Rezension zu Wandel von Liebesbeziehungen und Sexualität

Lambda Nachrichten 02/2008

Rezension von Gudrun Hauer

Essentielle Problematiken

Seit rund zwei Jahrzehnten ist ein wichtiger Paradigmenwechsel in Bezug auf die Analyse von Liebesbeziehungen und Sexualität feststellbar: Sie werden als durch gesellschaftliche Faktoren konstruiert betrachtet, Historizität ist somit bei vielen wissenschaftlichen Untersuchungen zu einem unverzichtbaren Leitthema geworden.

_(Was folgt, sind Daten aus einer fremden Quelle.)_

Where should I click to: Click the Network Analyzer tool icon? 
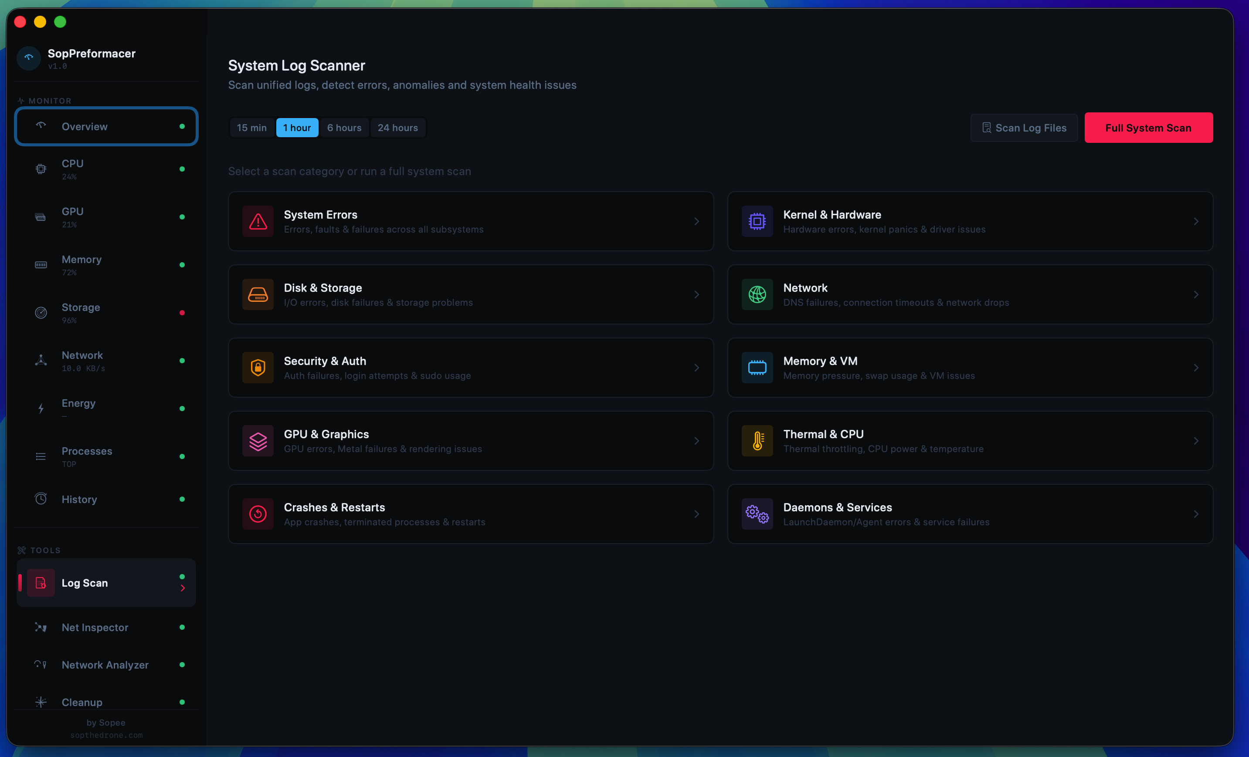point(41,665)
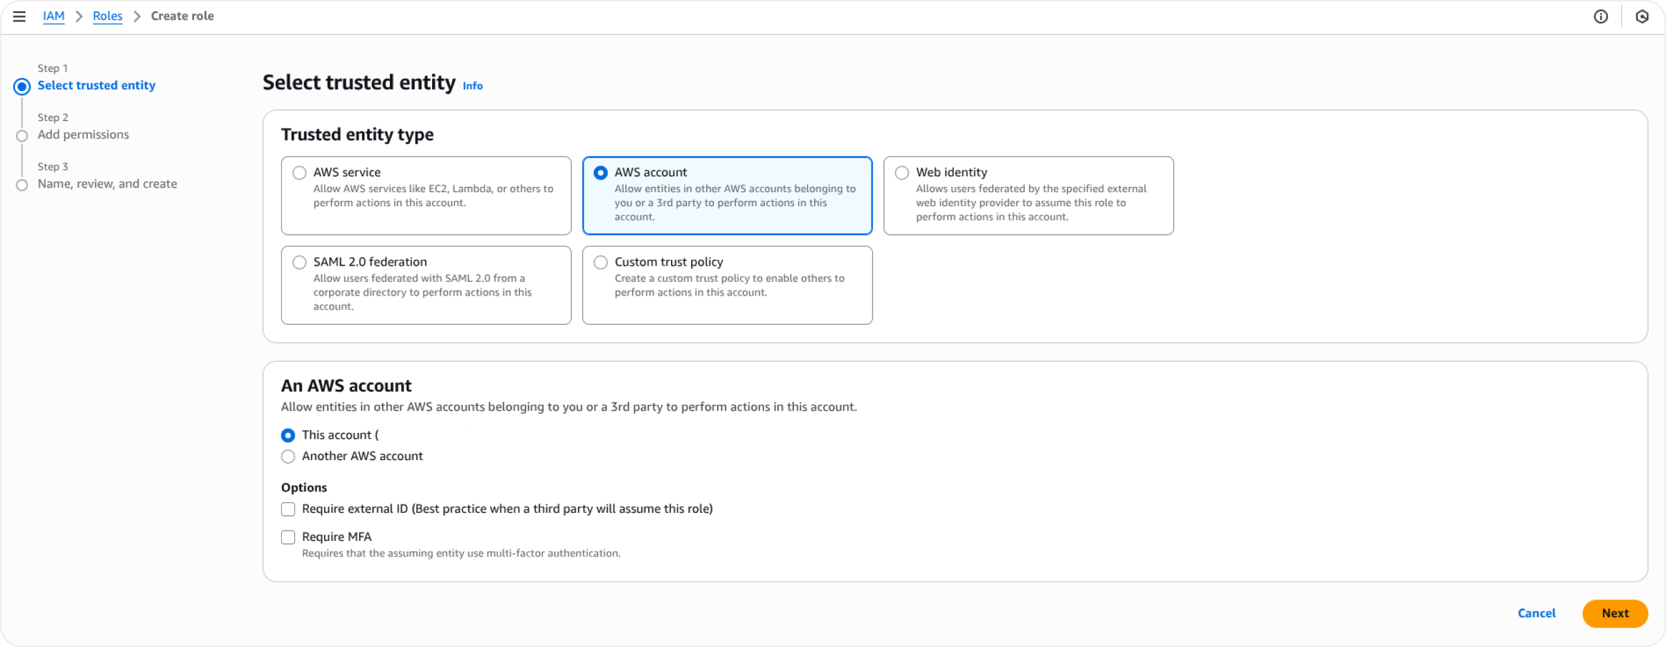
Task: Open the Info help link beside heading
Action: 473,85
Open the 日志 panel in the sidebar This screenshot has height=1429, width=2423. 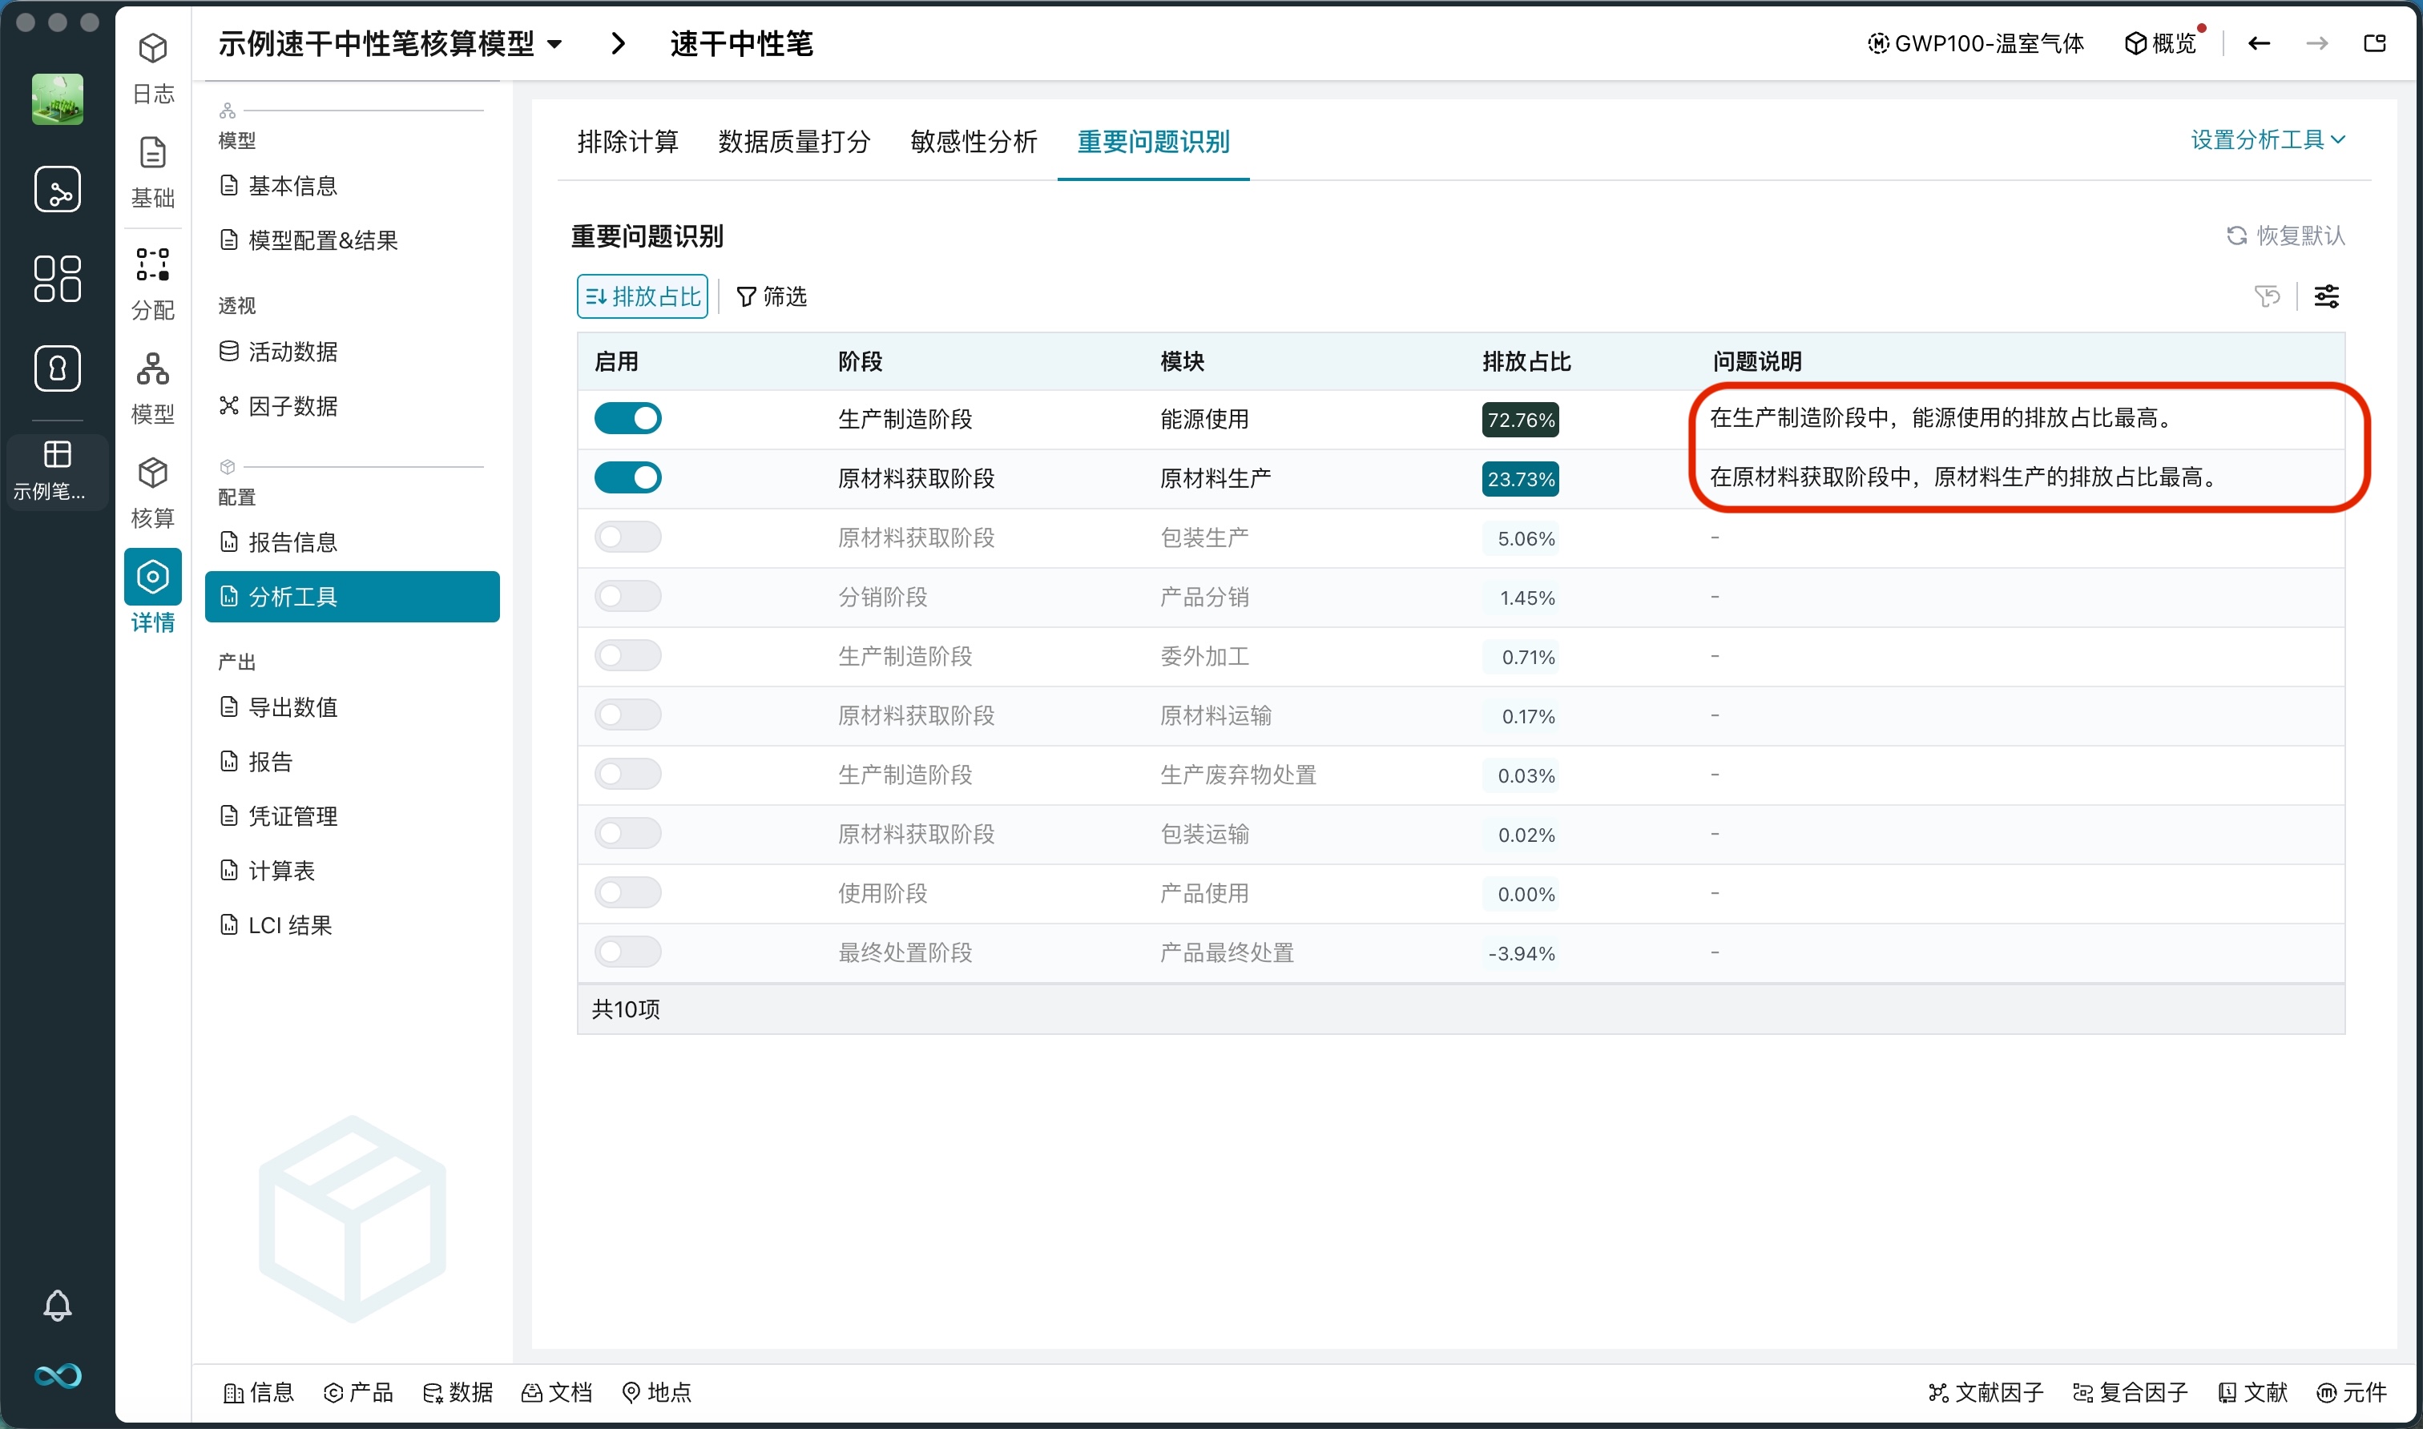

In Silja Matthiesens Wandel von Liebesbeziehungen und Sexualität beinhaltet das Wort »Wandel« eine doppelte Bedeutung: Zum einen handelt es sich um die Untersuchung gesellschaftlicher Prozesse auf der Makroebene, zum anderen zielt es auf die Veränderungen bei den biografischen Rekonstruktionen von Paargeschichten auf der Mikroebene. Der sehr informative Band, der quantitative und qualitative Methoden miteinander verbindet, verwendet zur Vertiefung ausführliche biografische Paarinterviews. Und genau hier liegt leider ein wichtiger Mangel dieser Studie: Für die qualitativen Paarinterviews wurden ausschließlich heterosexuelle Paare herangezogen; Leserinnen müssen die Daten zu lesbischen sowie schwulen Beziehungen sehr mühsam suchen, womit das in dieser Studie immanent angelegte Vergleichspotential nur unzureichend ausgeschöpft wird.